■ EXCERPTED DATA
** BEGIN **
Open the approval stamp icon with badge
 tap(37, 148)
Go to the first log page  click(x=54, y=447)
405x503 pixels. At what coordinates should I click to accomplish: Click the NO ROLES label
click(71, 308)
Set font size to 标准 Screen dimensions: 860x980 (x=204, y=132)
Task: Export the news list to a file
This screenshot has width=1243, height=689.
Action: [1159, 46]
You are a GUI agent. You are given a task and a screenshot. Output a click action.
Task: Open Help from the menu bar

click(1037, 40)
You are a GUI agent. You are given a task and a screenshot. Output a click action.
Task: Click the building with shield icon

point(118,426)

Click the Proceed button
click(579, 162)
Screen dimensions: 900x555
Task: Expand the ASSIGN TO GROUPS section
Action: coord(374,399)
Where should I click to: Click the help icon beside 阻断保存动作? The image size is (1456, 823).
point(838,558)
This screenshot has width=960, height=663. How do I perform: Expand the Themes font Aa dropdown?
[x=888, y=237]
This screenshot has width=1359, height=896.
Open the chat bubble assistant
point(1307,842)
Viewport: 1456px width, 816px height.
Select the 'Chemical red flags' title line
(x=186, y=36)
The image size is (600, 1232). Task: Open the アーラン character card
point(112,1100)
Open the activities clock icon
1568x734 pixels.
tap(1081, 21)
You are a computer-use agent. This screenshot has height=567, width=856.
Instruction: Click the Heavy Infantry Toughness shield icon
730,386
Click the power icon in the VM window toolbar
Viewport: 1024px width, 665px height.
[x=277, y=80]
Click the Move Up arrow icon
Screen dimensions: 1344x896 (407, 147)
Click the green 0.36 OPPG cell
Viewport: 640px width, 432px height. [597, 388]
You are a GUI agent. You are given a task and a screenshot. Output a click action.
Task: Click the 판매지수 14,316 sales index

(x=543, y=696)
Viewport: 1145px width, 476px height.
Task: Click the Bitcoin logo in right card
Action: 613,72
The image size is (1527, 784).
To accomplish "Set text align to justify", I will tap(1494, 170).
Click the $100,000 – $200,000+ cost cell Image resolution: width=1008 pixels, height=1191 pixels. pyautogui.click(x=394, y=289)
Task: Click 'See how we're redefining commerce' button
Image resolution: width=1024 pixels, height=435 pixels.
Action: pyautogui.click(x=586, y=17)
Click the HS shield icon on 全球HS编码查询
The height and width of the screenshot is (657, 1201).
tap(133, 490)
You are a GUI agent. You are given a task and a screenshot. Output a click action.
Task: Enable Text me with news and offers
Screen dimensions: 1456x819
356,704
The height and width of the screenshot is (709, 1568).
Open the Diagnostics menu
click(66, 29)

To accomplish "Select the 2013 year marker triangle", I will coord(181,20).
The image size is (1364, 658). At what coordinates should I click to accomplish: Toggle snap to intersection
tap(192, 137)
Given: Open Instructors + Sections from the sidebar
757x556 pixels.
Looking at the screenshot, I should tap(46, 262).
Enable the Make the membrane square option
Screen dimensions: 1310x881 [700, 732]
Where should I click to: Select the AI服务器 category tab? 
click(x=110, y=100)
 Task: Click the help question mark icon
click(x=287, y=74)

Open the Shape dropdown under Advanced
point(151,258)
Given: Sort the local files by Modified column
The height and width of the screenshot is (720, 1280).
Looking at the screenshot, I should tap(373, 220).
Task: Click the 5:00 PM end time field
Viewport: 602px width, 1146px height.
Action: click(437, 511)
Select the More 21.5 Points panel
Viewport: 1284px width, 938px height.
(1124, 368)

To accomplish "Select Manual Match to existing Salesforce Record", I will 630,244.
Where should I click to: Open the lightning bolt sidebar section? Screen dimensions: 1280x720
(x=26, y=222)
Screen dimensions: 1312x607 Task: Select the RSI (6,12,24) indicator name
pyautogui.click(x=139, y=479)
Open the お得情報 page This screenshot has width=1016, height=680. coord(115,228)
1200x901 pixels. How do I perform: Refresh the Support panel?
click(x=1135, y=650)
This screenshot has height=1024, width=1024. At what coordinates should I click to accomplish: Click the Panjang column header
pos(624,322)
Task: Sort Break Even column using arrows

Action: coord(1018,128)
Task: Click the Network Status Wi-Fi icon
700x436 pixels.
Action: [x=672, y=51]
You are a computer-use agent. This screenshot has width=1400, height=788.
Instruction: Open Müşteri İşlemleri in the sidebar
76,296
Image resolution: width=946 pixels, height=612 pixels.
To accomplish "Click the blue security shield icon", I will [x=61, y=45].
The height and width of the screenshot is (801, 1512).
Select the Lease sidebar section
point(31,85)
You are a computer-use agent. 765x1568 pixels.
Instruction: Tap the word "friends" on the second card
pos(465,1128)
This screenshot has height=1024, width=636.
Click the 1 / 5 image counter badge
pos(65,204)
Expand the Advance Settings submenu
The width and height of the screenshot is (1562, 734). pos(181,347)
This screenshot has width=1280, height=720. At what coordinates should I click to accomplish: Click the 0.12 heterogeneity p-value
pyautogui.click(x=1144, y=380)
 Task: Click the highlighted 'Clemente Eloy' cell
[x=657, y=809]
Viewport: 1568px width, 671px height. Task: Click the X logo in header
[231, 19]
** END **
■ STATED EXERCISE
Convert every line of the records above into a JSON list of strings, one string per line, leaving out blank lines.

■ REPLY TO THE EXERCISE
[
  "Open the approval stamp icon with badge",
  " tap(37, 148)",
  "Go to the first log page  click(x=54, y=447)",
  "405x503 pixels. At what coordinates should I click to accomplish: Click the NO ROLES label",
  "click(71, 308)",
  "Set font size to 标准 Screen dimensions: 860x980 (x=204, y=132)",
  "Task: Export the news list to a file",
  "This screenshot has width=1243, height=689.",
  "Action: [1159, 46]",
  "You are a GUI agent. You are given a task and a screenshot. Output a click action.",
  "Task: Open Help from the menu bar",
  "click(1037, 40)",
  "You are a GUI agent. You are given a task and a screenshot. Output a click action.",
  "Task: Click the building with shield icon",
  "point(118,426)",
  "Click the Proceed button",
  "click(579, 162)",
  "Screen dimensions: 900x555",
  "Task: Expand the ASSIGN TO GROUPS section",
  "Action: coord(374,399)",
  "Where should I click to: Click the help icon beside 阻断保存动作? The image size is (1456, 823).",
  "point(838,558)",
  "This screenshot has width=960, height=663. How do I perform: Expand the Themes font Aa dropdown?",
  "[x=888, y=237]",
  "This screenshot has width=1359, height=896.",
  "Open the chat bubble assistant",
  "point(1307,842)",
  "Viewport: 1456px width, 816px height.",
  "Select the 'Chemical red flags' title line",
  "(x=186, y=36)",
  "The image size is (600, 1232). Task: Open the アーラン character card",
  "point(112,1100)",
  "Open the activities clock icon",
  "1568x734 pixels.",
  "tap(1081, 21)",
  "You are a computer-use agent. This screenshot has height=567, width=856.",
  "Instruction: Click the Heavy Infantry Toughness shield icon",
  "730,386",
  "Click the power icon in the VM window toolbar",
  "Viewport: 1024px width, 665px height.",
  "[x=277, y=80]",
  "Click the Move Up arrow icon",
  "Screen dimensions: 1344x896 (407, 147)",
  "Click the green 0.36 OPPG cell",
  "Viewport: 640px width, 432px height. [597, 388]",
  "You are a GUI agent. You are given a task and a screenshot. Output a click action.",
  "Task: Click the 판매지수 14,316 sales index",
  "(x=543, y=696)",
  "Viewport: 1145px width, 476px height.",
  "Task: Click the Bitcoin logo in right card",
  "Action: 613,72",
  "The image size is (1527, 784).",
  "To accomplish \"Set text align to justify\", I will tap(1494, 170).",
  "Click the $100,000 – $200,000+ cost cell Image resolution: width=1008 pixels, height=1191 pixels. pyautogui.click(x=394, y=289)",
  "Task: Click 'See how we're redefining commerce' button",
  "Image resolution: width=1024 pixels, height=435 pixels.",
  "Action: pyautogui.click(x=586, y=17)",
  "Click the HS shield icon on 全球HS编码查询",
  "The height and width of the screenshot is (657, 1201).",
  "tap(133, 490)",
  "You are a GUI agent. You are given a task and a screenshot. Output a click action.",
  "Task: Enable Text me with news and offers",
  "Screen dimensions: 1456x819",
  "356,704",
  "The height and width of the screenshot is (709, 1568).",
  "Open the Diagnostics menu",
  "click(66, 29)",
  "To accomplish \"Select the 2013 year marker triangle\", I will coord(181,20).",
  "The image size is (1364, 658). At what coordinates should I click to accomplish: Toggle snap to intersection",
  "tap(192, 137)",
  "Given: Open Instructors + Sections from the sidebar",
  "757x556 pixels.",
  "Looking at the screenshot, I should tap(46, 262).",
  "Enable the Make the membrane square option",
  "Screen dimensions: 1310x881 [700, 732]",
  "Where should I click to: Select the AI服务器 category tab? ",
  "click(x=110, y=100)",
  " Task: Click the help question mark icon",
  "click(x=287, y=74)",
  "Open the Shape dropdown under Advanced",
  "point(151,258)",
  "Given: Sort the local files by Modified column",
  "The height and width of the screenshot is (720, 1280).",
  "Looking at the screenshot, I should tap(373, 220).",
  "Task: Click the 5:00 PM end time field",
  "Viewport: 602px width, 1146px height.",
  "Action: click(437, 511)",
  "Select the More 21.5 Points panel",
  "Viewport: 1284px width, 938px height.",
  "(1124, 368)",
  "To accomplish \"Select Manual Match to existing Salesforce Record\", I will 630,244.",
  "Where should I click to: Open the lightning bolt sidebar section? Screen dimensions: 1280x720",
  "(x=26, y=222)",
  "Screen dimensions: 1312x607 Task: Select the RSI (6,12,24) indicator name",
  "pyautogui.click(x=139, y=479)",
  "Open the お得情報 page This screenshot has width=1016, height=680. coord(115,228)",
  "1200x901 pixels. How do I perform: Refresh the Support panel?",
  "click(x=1135, y=650)",
  "This screenshot has height=1024, width=1024. At what coordinates should I click to accomplish: Click the Panjang column header",
  "pos(624,322)",
  "Task: Sort Break Even column using arrows",
  "Action: coord(1018,128)",
  "Task: Click the Network Status Wi-Fi icon",
  "700x436 pixels.",
  "Action: [x=672, y=51]",
  "You are a computer-use agent. This screenshot has width=1400, height=788.",
  "Instruction: Open Müşteri İşlemleri in the sidebar",
  "76,296",
  "Image resolution: width=946 pixels, height=612 pixels.",
  "To accomplish \"Click the blue security shield icon\", I will [x=61, y=45].",
  "The height and width of the screenshot is (801, 1512).",
  "Select the Lease sidebar section",
  "point(31,85)",
  "You are a computer-use agent. 765x1568 pixels.",
  "Instruction: Tap the word \"friends\" on the second card",
  "pos(465,1128)",
  "This screenshot has height=1024, width=636.",
  "Click the 1 / 5 image counter badge",
  "pos(65,204)",
  "Expand the Advance Settings submenu",
  "The width and height of the screenshot is (1562, 734). pos(181,347)",
  "This screenshot has width=1280, height=720. At what coordinates should I click to accomplish: Click the 0.12 heterogeneity p-value",
  "pyautogui.click(x=1144, y=380)",
  " Task: Click the highlighted 'Clemente Eloy' cell",
  "[x=657, y=809]",
  "Viewport: 1568px width, 671px height. Task: Click the X logo in header",
  "[231, 19]"
]